AutorPlinio Apuleyo Mendoza

Como ocurre con ciertas divas, hay ciudades cuya belleza fascina de inmediato y es, sin duda, el caso de París, para no hablar del esplendor teatral de Venecia, de los rincones medievales de Praga o de las reminiscencias imperiales que aún quedan en Viena.

Con Lisboa, como en Roma, no ocurre lo mismo. Son secretas, de algún modo íntimas.

Sólo si se tiene la oportunidad de divisar Lisboa desde una terraza a esa hora milagrosa en que un crepúsculo dorado va languideciendo en la colina dominada por el Castillo de San Jorge, su encanto deja de ser oculto para hacerse deslumbrante, con las torres de la Catedral alzándose sobre las empinadas calles del Barrio de Alfama y toda una pedrería de luces descendiendo hacia el Tajo.

El río en aquel punto es inmenso. Algunas luces distantes parpadean en sus aguas. Su delta tiene ya la majestad del océano que lo aguarda dos leguas más allá, al otro lado del puente 25 de Abril, cuyos arcos brillan como un encaje de luces azules en la oscuridad.

Hay quienes dicen que el encanto secreto de esta ciudad reside en ciertos rasgos del pasado que han desaparecido ya en otras capitales del Viejo Continente. Tal vez tengan razón.

Lo cierto es que (también como en Roma) ese aire de otros tiempos se respira en las calles del Barrio Alto, de Lapa, Príncipe Real o de Alfama.

Estrechas y empinadas, de día resplandecen al sol entre casas vestidas de azulejos o pintadas de colores inusitados, y con balcones donde hay macetas de flores o ropa puesta a secar.

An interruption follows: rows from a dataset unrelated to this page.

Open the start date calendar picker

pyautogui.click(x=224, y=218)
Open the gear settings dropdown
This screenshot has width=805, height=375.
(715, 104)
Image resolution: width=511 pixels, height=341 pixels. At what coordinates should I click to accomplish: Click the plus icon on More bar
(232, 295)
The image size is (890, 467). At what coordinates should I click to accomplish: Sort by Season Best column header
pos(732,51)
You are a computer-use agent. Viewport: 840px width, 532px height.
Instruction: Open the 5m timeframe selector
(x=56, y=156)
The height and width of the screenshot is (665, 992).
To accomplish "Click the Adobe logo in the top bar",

De noche, esas calles parecen un decorado de teatro con un misterio de faroles antiguos y persianas cerradas y un silencio sólo roto por el paso quejumbroso del último tranvía.

Si uno quiere percibir el alma de la ciudad, debe una noche dejar el auto y tomar uno de esos viejos tranvías amarillos.

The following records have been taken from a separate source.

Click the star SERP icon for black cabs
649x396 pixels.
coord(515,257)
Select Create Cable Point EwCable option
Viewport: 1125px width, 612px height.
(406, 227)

Hay uno en especial, el 28, que cruza como un fantasma el viejo corazón de la ciudad, desde el Cementerio dos Prazeres hasta el Barrio de Gracia.

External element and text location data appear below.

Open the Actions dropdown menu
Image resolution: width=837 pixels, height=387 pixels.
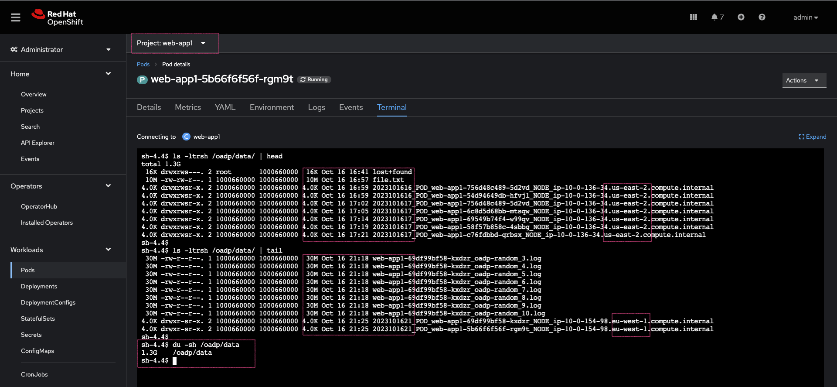tap(803, 80)
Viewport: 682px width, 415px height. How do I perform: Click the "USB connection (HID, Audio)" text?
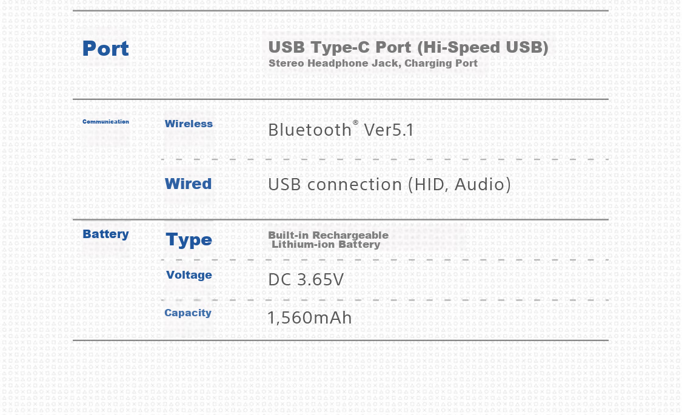(389, 184)
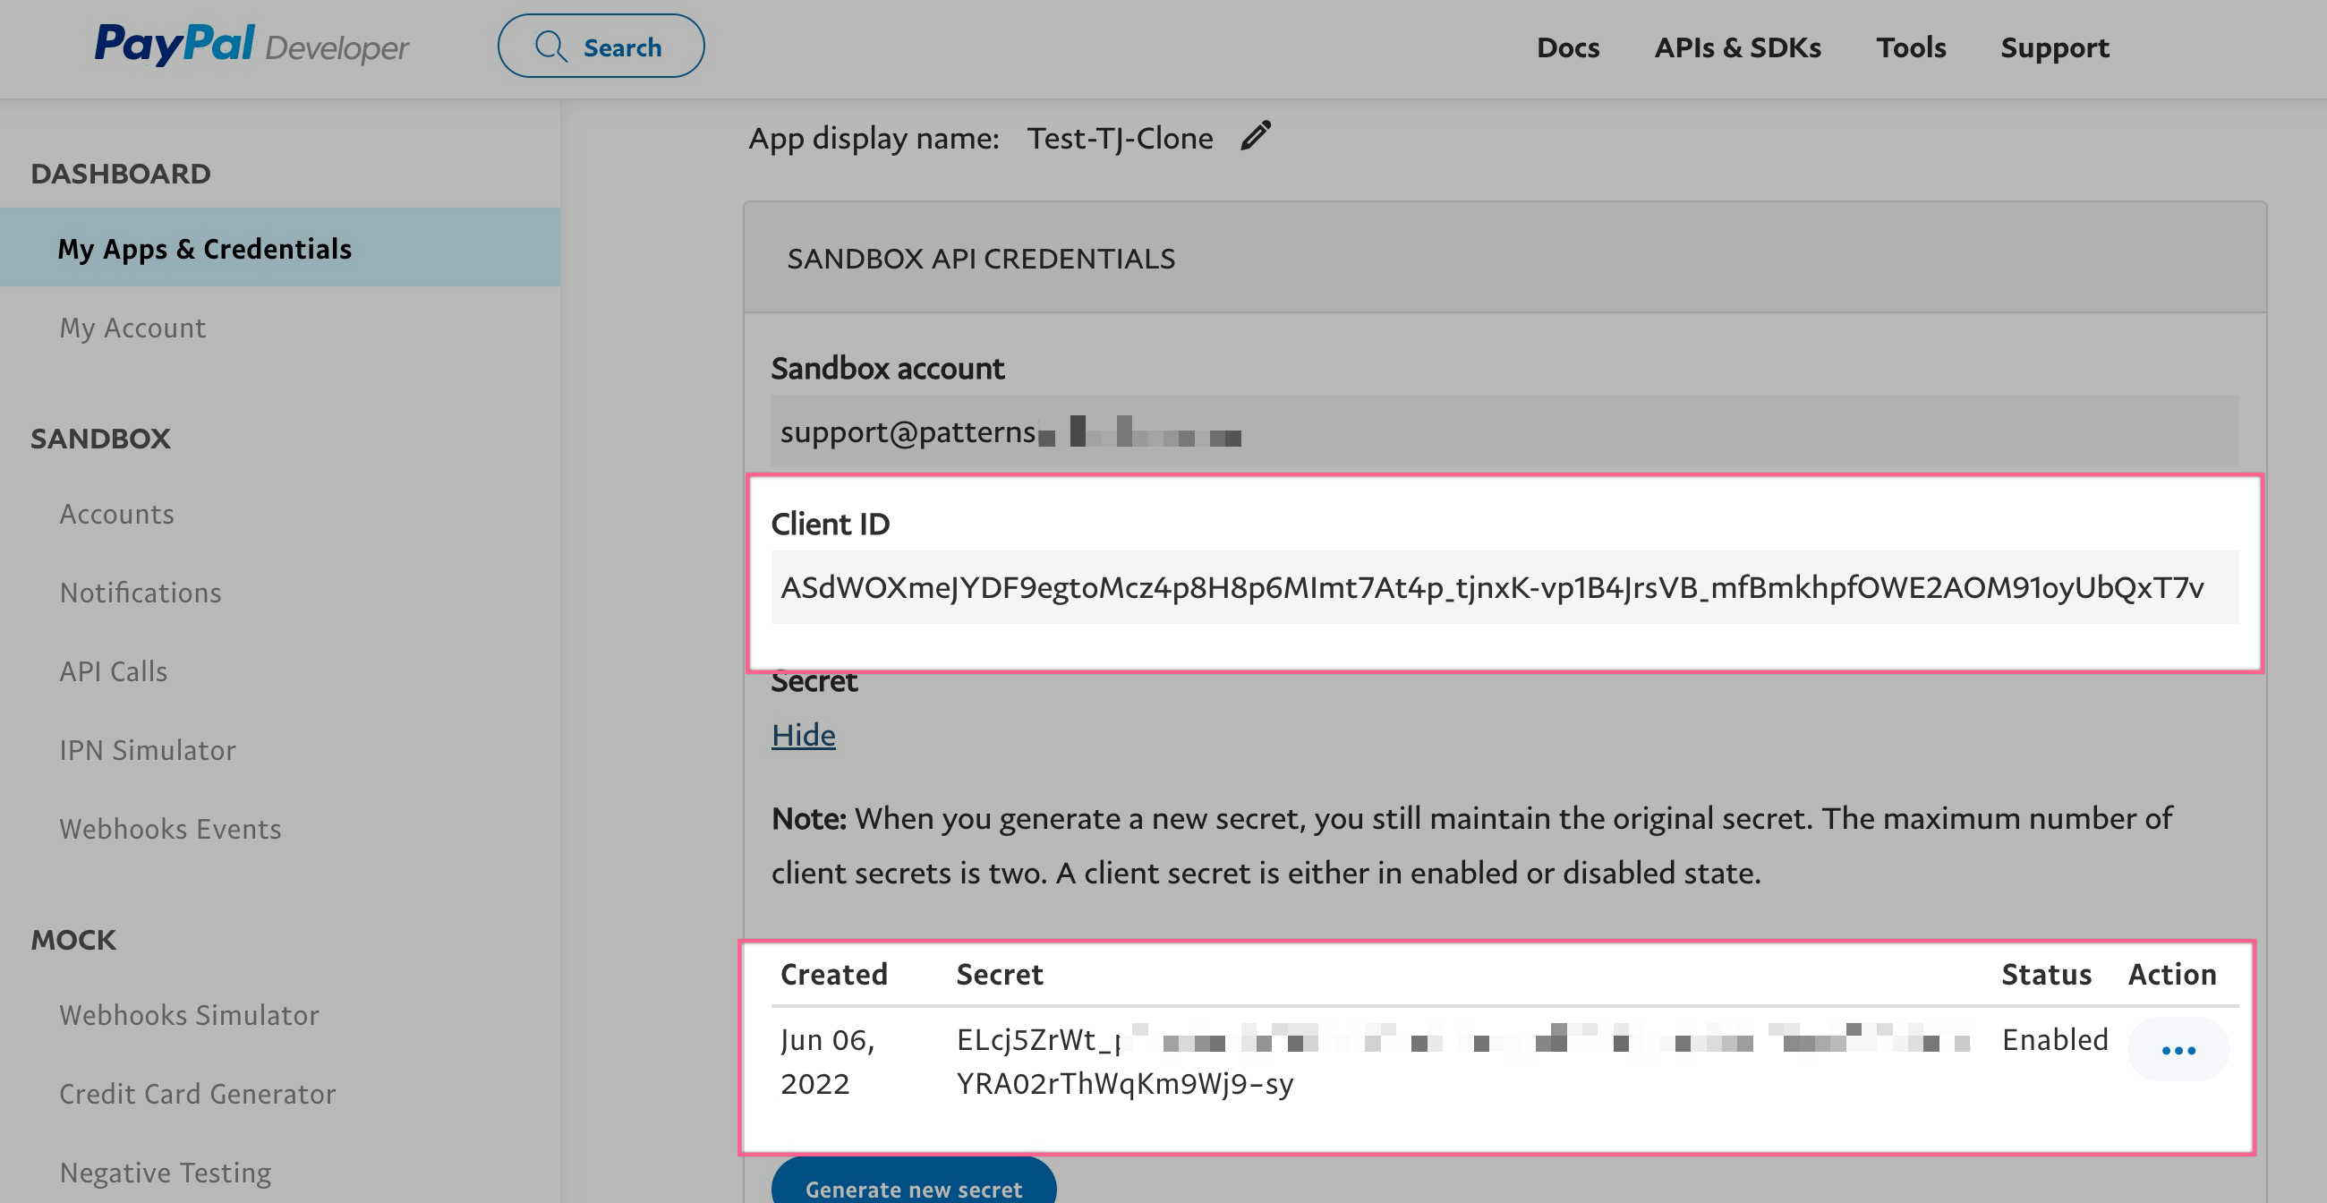Open My Account in sidebar
Image resolution: width=2327 pixels, height=1203 pixels.
133,327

Pasa con su quejumbre de hierros y el repentino escándalo de campanillas por las calles de la Baixa, dormidas en la noche, antes de subir con ímpetu la calle que se retuerce delante de la Catedral.

Prosigue luego su ascenso por el Barrio de Alfama entre almacenes de anticuarios, plazas olvidadas y miradores, para dejarlo a uno en las mágicas inmediaciones del Castillo de San Jorge, donde a partir de cierta hora sólo se ven gatos furtivos.